* TASK STATEMENT:
Please print nothing but the lines from the one containing "Click the back arrow in path bar" to the final line below, exactly, and no pictures.

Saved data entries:
BEGIN

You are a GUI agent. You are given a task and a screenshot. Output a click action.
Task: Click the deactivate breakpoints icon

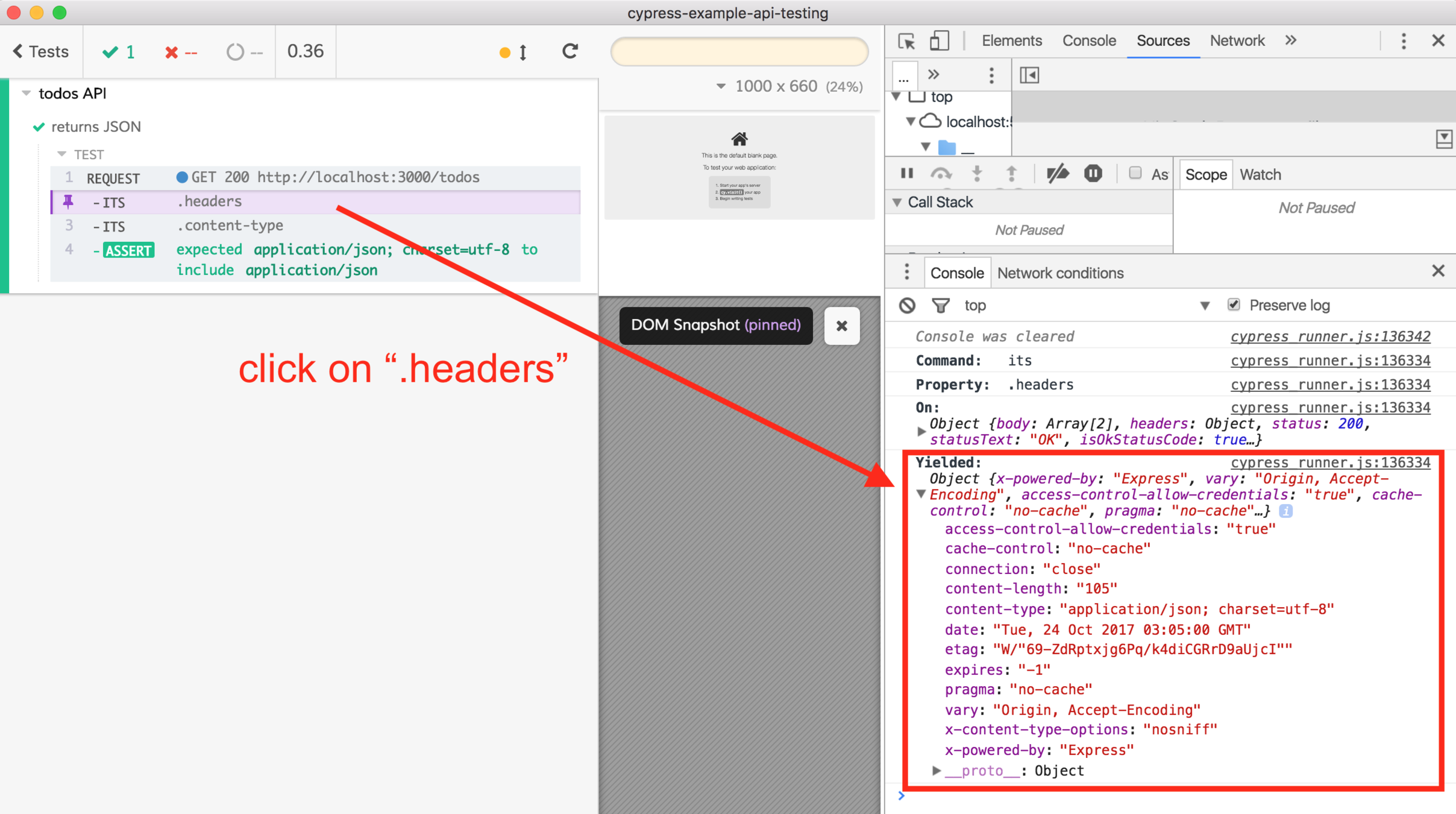(1058, 174)
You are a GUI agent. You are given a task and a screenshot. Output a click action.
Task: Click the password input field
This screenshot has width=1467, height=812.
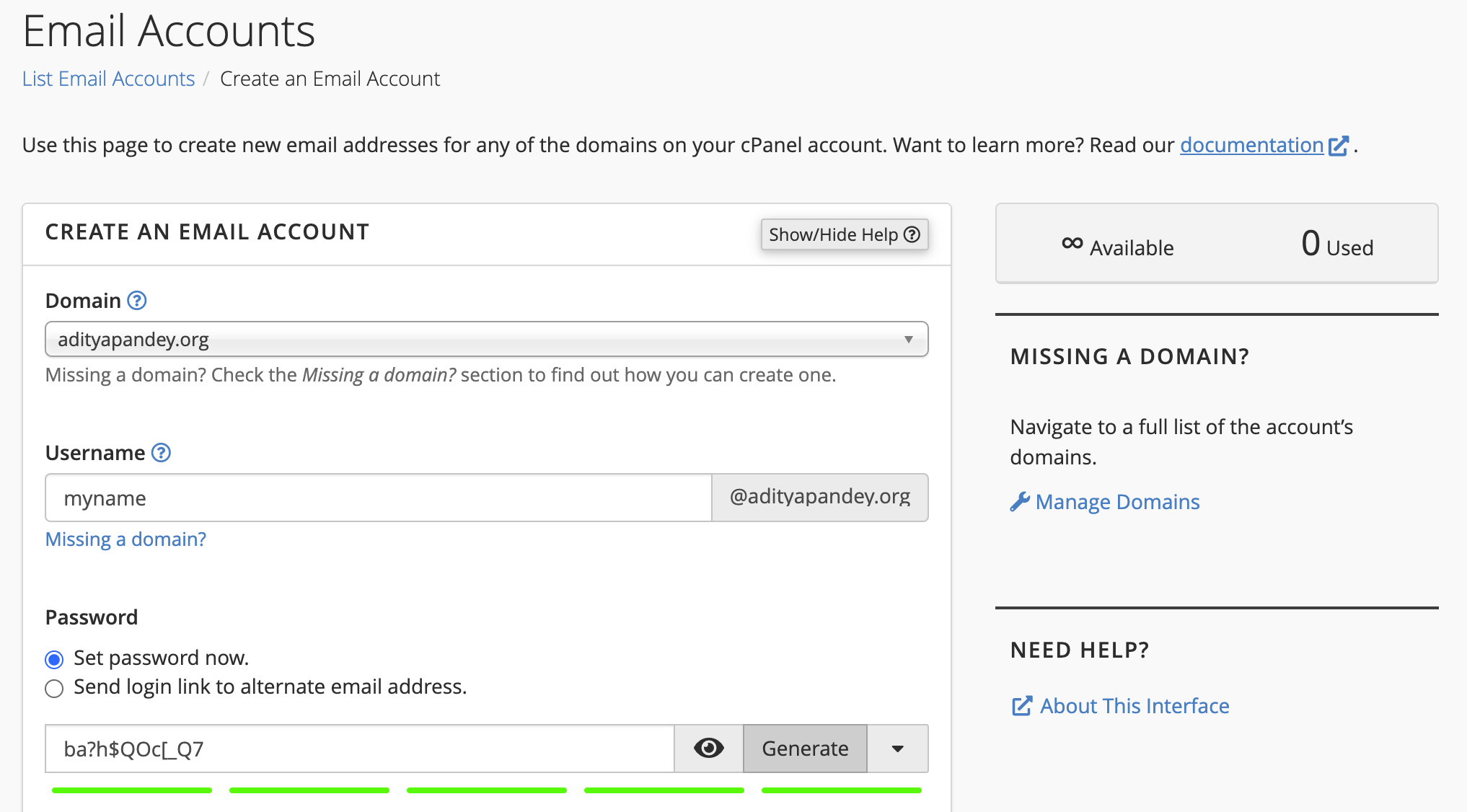pos(359,749)

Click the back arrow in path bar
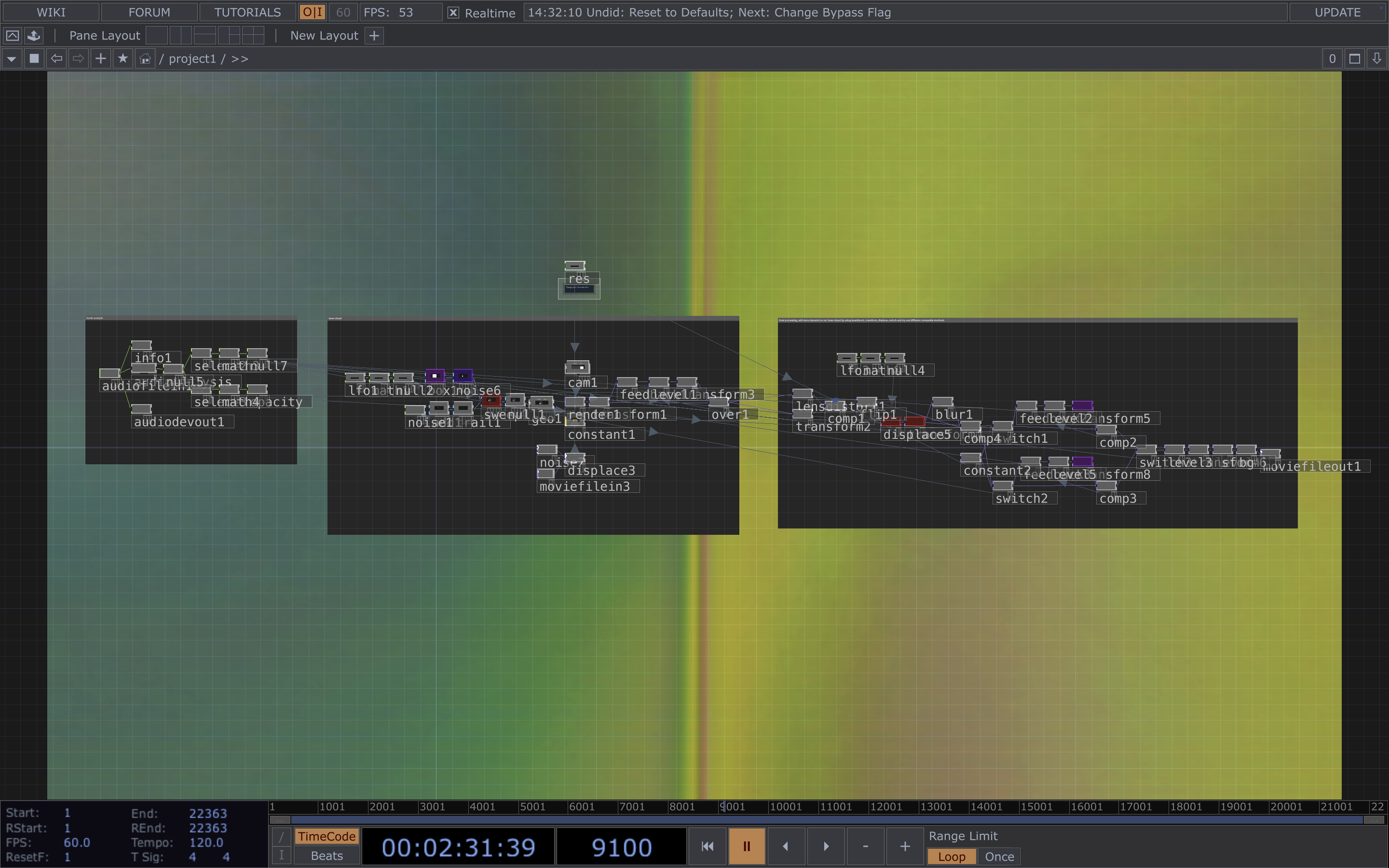pos(56,58)
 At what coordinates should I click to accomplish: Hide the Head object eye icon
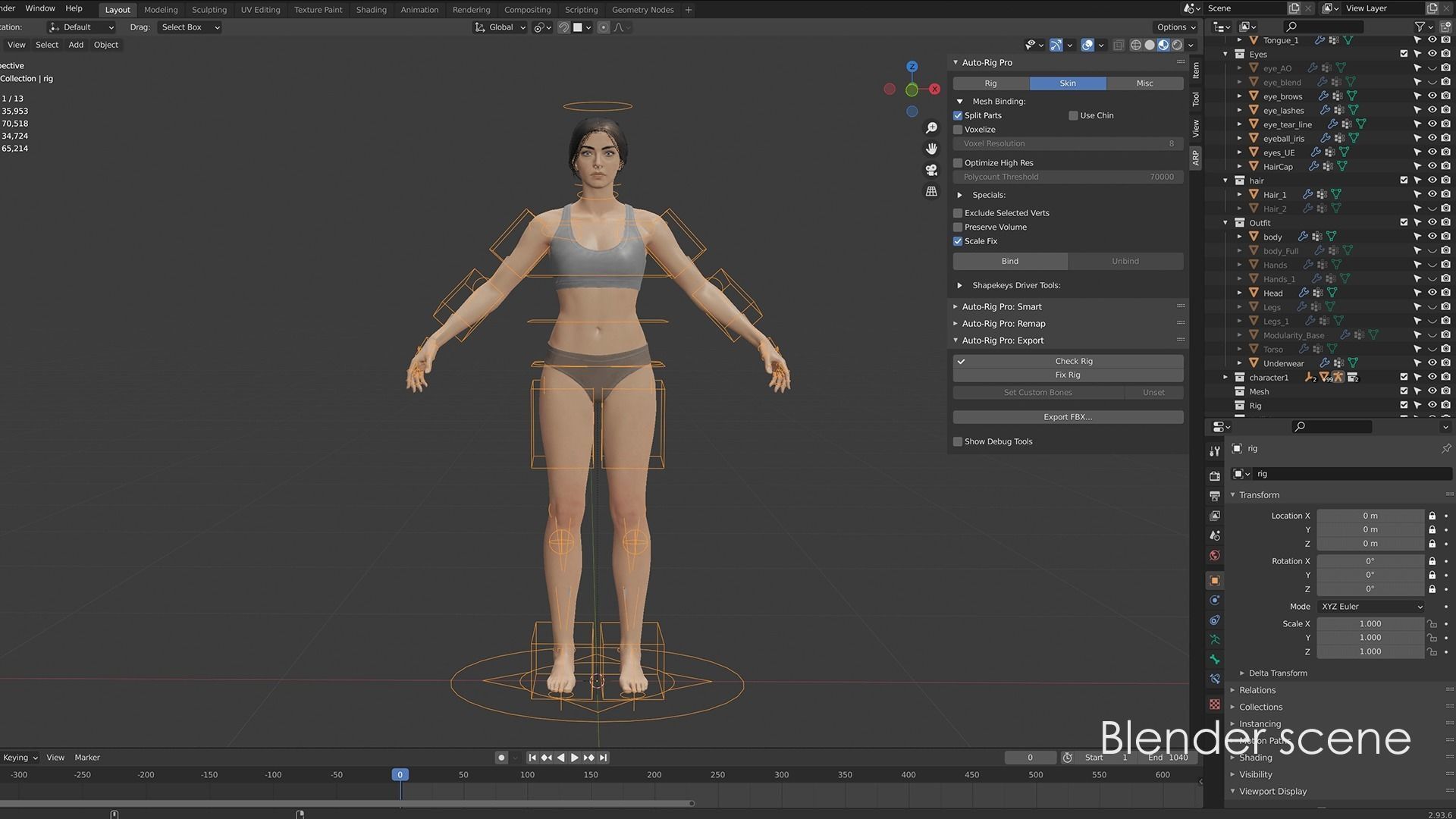[1432, 293]
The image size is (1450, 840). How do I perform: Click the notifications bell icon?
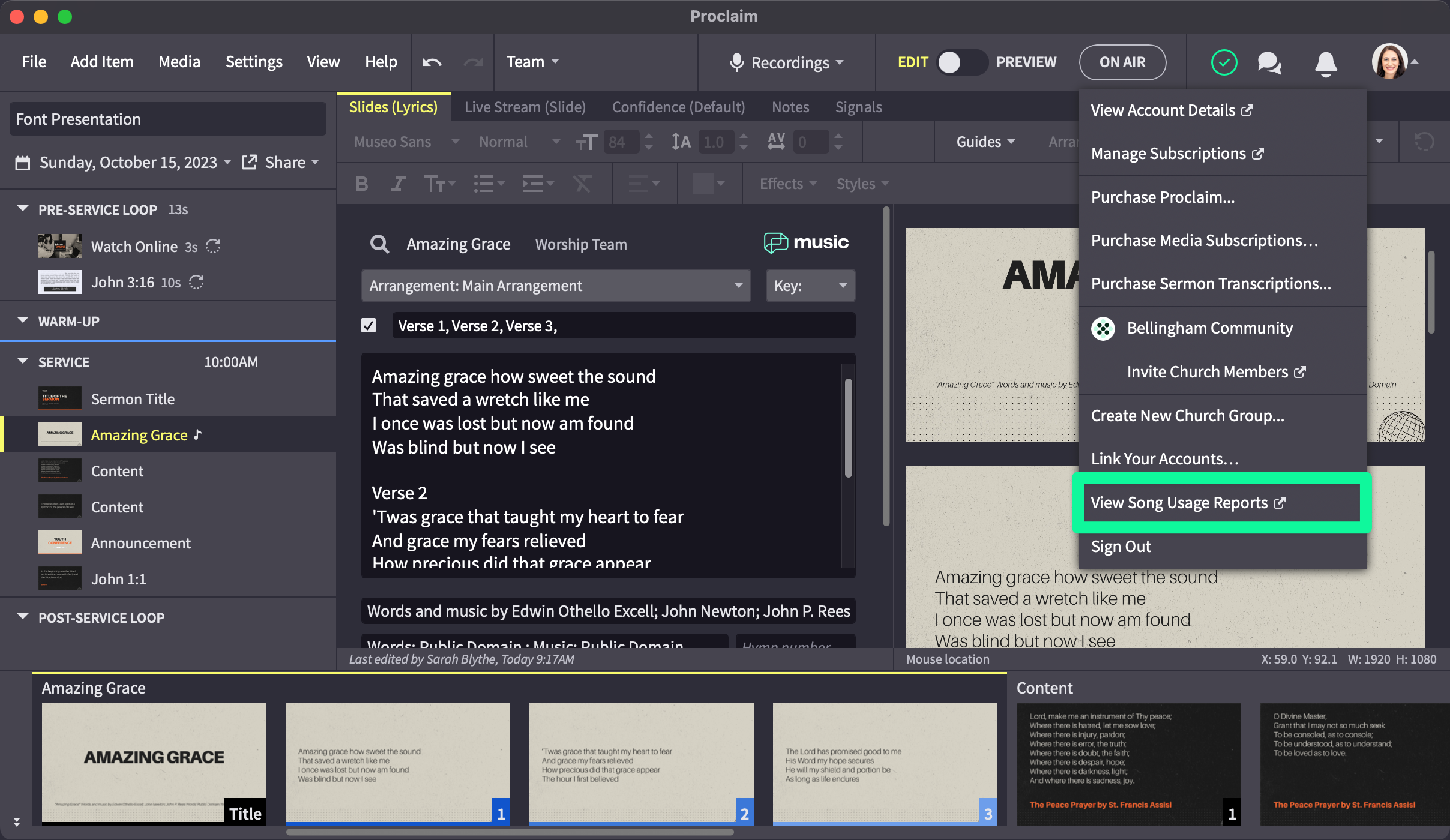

END

* OUTPUT FOR THIS EXERCISE:
Click the back arrow in path bar
pos(56,58)
 At what coordinates should I click to accomplish: Hide the Head object eye icon
[1432, 293]
The image size is (1450, 840). How do I perform: Click the notifications bell icon?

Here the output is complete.